It’s pretty common when you read a success story about migrating from a monolith to microservices to see that people have a clear idea of what they already have; what they want to attain overall; that they have looked at all the pros and cons; and out of the plethora of available candidates, they chose Kubernetes. They have been faced with insurmountable problems, and with an unbelievable superhuman effort they resolved these issues and finally found the kind of happy resolution that happens “a year and a half into production.”
Was that how it was for us? Definitely not.
We didn’t spend a lot of time considering the idea of migrating to microservices like that. One day we just decided “why not give it a try?” There was no need to choose from the orchestrators at that point: Most of the dinosaurs were already on their last legs, except for Nomad, which was still showing some signs of life. Kubernetes became the de facto standard, and I had experience working with it. So we decided to pluck up our courage and try to run something non-critical in Kubernetes.
Considering that at that time all our infrastructure was in AWS, we also didn’t spend much time deciding to use EKS.

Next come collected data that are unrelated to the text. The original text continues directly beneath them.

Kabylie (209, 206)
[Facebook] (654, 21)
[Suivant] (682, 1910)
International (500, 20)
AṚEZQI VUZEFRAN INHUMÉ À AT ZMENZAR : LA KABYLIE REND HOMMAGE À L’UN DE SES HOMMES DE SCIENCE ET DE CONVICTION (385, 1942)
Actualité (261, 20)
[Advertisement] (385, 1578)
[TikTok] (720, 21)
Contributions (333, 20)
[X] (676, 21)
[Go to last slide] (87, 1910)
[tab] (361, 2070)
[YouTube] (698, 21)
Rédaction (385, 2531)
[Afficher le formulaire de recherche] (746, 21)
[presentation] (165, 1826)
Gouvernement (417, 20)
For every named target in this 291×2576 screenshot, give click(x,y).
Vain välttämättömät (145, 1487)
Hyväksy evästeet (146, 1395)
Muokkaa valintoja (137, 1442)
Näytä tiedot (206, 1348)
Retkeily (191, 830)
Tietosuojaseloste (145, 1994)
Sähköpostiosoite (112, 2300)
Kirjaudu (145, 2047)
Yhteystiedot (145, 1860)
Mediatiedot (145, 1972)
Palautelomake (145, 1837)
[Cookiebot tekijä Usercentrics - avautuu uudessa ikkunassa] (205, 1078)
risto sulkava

I’m struggling to remember who we chose as the guinea pig for the run in EKS — it might have been Jenkins. Or Prometheus. It’s difficult to say, but gradually all the new services were launched in EKS, and on the whole, everyone liked the approach.

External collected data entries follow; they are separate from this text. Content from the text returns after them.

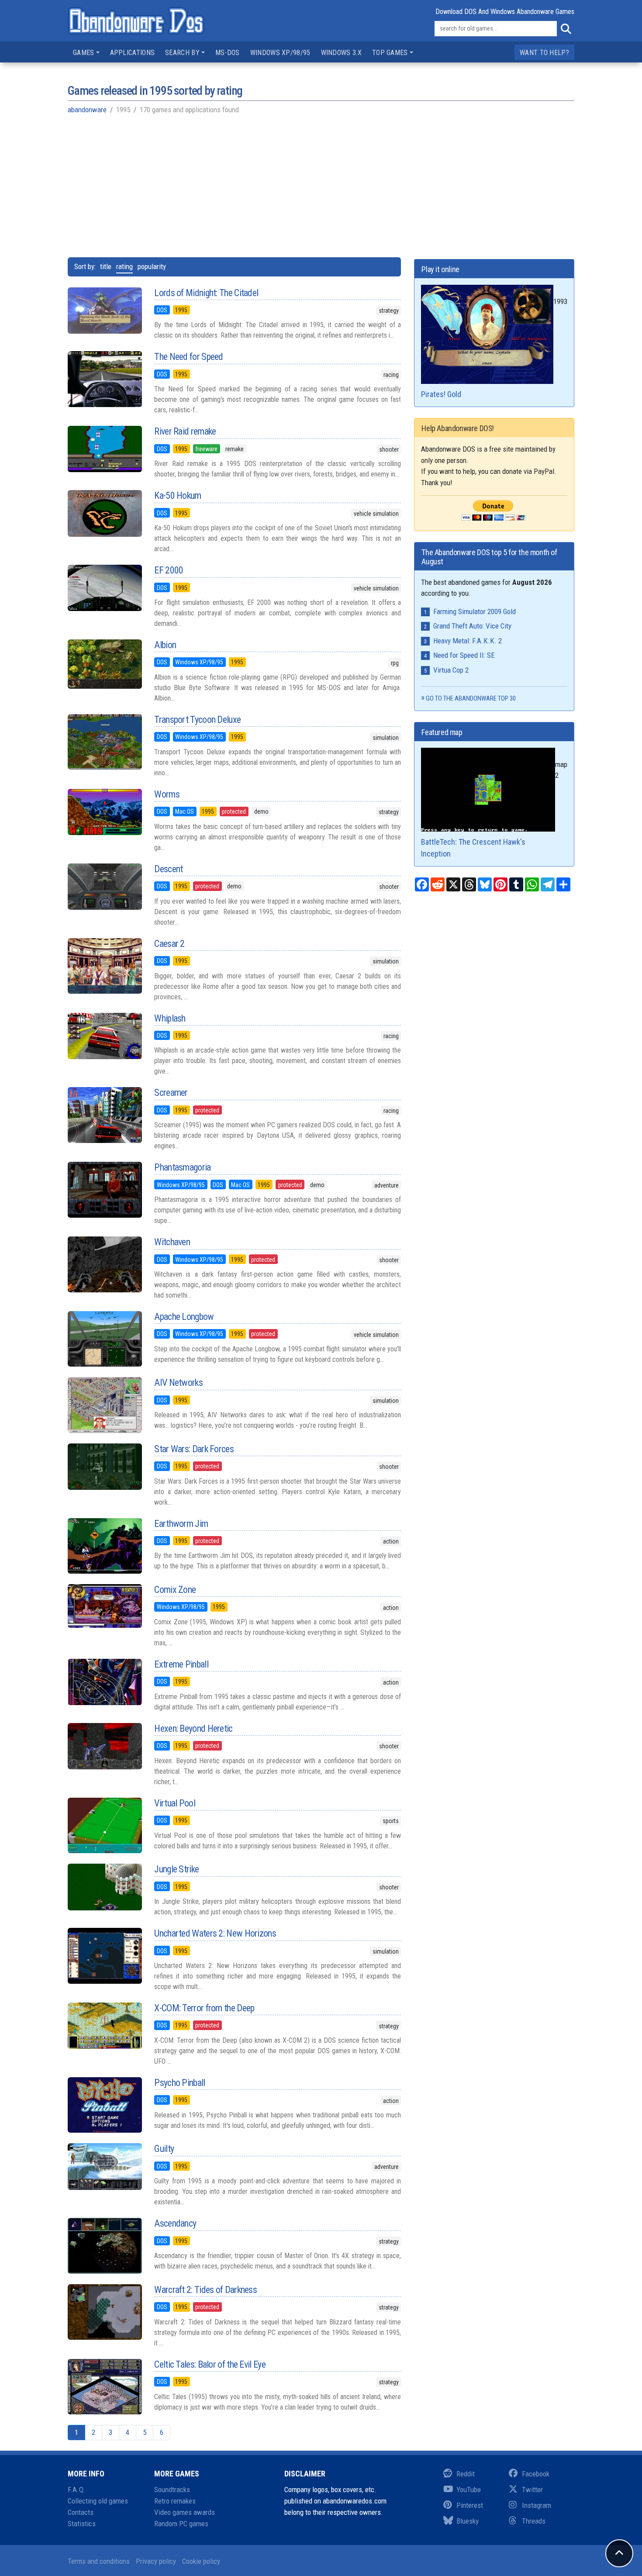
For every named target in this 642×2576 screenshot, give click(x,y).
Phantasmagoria (182, 1167)
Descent (168, 868)
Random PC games (181, 2523)
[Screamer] (104, 1115)
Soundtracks (172, 2489)
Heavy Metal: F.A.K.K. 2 (467, 640)
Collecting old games (98, 2501)
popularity (152, 266)
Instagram (536, 2505)
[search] (565, 29)
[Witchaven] (104, 1264)
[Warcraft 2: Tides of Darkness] (104, 2312)
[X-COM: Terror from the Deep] (104, 2026)
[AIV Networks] (104, 1405)
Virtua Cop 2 (451, 670)
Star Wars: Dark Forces (194, 1448)
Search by (182, 52)
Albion (165, 644)
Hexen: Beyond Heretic (193, 1728)
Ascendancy (175, 2223)
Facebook (535, 2473)
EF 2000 (168, 570)
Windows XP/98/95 (280, 52)
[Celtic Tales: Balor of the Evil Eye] (104, 2386)
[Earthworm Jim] (104, 1546)
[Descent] (104, 886)
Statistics (82, 2523)
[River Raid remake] (104, 449)
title (105, 266)
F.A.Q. (77, 2489)
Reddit (465, 2473)
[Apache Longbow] (104, 1339)
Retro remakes (175, 2501)
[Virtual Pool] (104, 1826)
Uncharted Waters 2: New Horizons (215, 1933)
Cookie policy (201, 2561)
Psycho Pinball (179, 2082)
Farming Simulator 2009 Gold (474, 611)
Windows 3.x (341, 52)
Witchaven (172, 1241)
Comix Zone (175, 1589)
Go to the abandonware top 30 (471, 698)
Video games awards (184, 2512)
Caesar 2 (169, 943)
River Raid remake (185, 431)
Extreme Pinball (181, 1664)
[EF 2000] (104, 588)
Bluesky (467, 2521)
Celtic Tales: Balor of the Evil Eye (210, 2364)
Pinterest (469, 2505)
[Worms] (104, 812)
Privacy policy (156, 2561)
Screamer (170, 1092)
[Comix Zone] (104, 1605)
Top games (390, 52)
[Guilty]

The only thing that we didn’t understand was how to organize CI/CD.
At that time, we had the heady mix of Ansible/Terraform/Bitbucket, and we were not entirely satisfied with the results. Besides, we tried to practice delivery engineering and didn’t have a dedicated DevOps team, and there were many other factors too.
What did we need?
- Unification — despite the fact that we never needed our teams to use a strictly defined stack, in CI/CD, some certainty was desired.
- Decentralization — as mentioned earlier, we did not have a dedicated DevOps team, nor the desire (or need) to start one.

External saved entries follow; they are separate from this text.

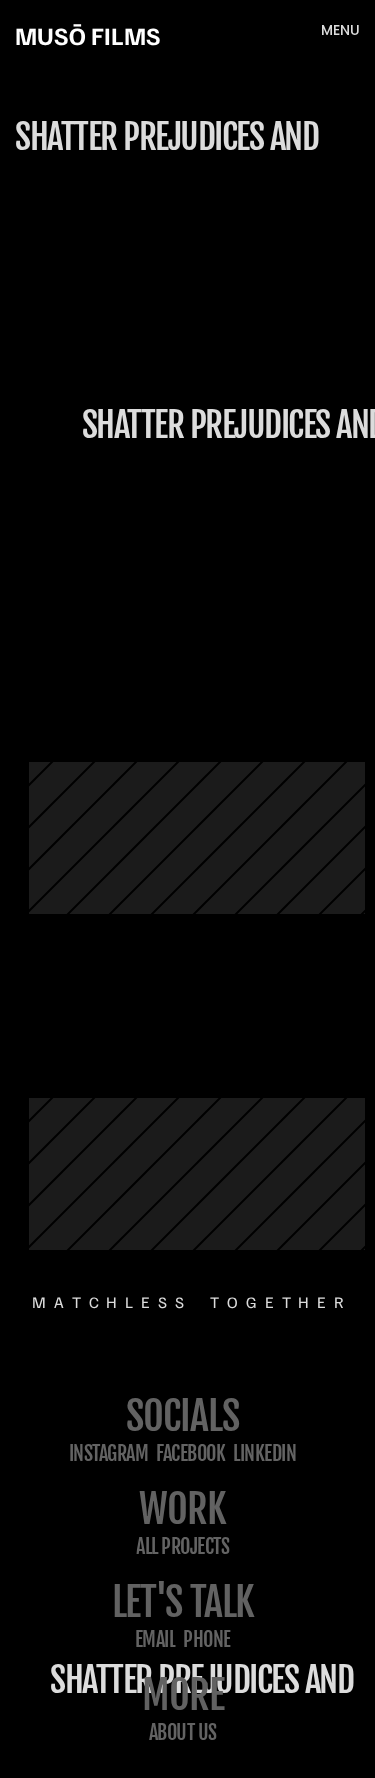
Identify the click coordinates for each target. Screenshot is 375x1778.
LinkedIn (264, 1453)
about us (183, 1732)
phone (207, 1639)
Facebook (190, 1453)
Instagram (109, 1453)
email (155, 1639)
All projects (182, 1546)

- Relevance — not bleeding edge, but we wanted a tech stack that was on trend.
- We also wanted the obvious things like speed, convenience, flexibility, etc.
It was safe to say that Helm was the standard for installing and running applications in EKS, so we didn’t use Ansible or Terraform for the management and templating of Kubernetes objects, although this solution was offered. We only used Helm (although there were lots of questions and complaints about it).
We also didn’t use Ansible or Terraform to manage Helm charts. It didn’t fit with our desire for decentralization and wasn’t exactly convenient. Again, because we don’t have a DevOps team, our service can be deployed in EKS by any developer with the help of Helm, and we don’t need (or want) to be involved in this process. We therefore took the most controversial route: We made our wrapper for Helm so it would work like an automatic transmission, more specifically that it would reduce interaction with the user when making the decision to go or not to go (in our case, to deploy or not to deploy). Later, we added a general Helm chart to this wrapper, so the developer needed several input values for deploying:
- What to deploy (docker image)
- Where to deploy (dev, stage, prod, etc.)
So in all, the service deployment process was run from the repository of the same service by the same developer, exactly when and how the developer needed it. Our participation in this process was reduced to minimal consultation on some borderline cases and occasionally eliminating errors (where would we be without them?) in the wrapper.
And then we lived happily ever after. But our story isn’t about that at all.
In fact, I was asked to talk about why we use Kubernetes, not how it went. If I am honest (and as you can surely tell), I don’t have a clear answer. Maybe it would be better if I told you why we are continuing to use Kubernetes.
With Kubernetes, we were able to:
- Better utilize EC2 instances
- Obtain a better mix of decentralization (all the services arrive in Kubernetes from authorized repositories, we are not involved in the process) and centralization (we always see when, how, and from where a service arrives to us, whether it is a log, audit or event)
- Conveniently scale a cluster (we use the combination cluster autoscaler and horizontal pod autoscaler)
- Get a convenient infrastructure debug (not forgetting that Kubernetes is only one level of abstraction over several others, and even in the worst case scenario it is under the hood of standard RHEL … well, at the very least we have it)
- Get high levels of fault tolerance and self-healing for the infrastructure
- Get a single (well, almost) and understandable CI/CD
- Significantly shorten TTM
- Have an excellent reason to write this post
And although we didn’t get anything new, we like what we got.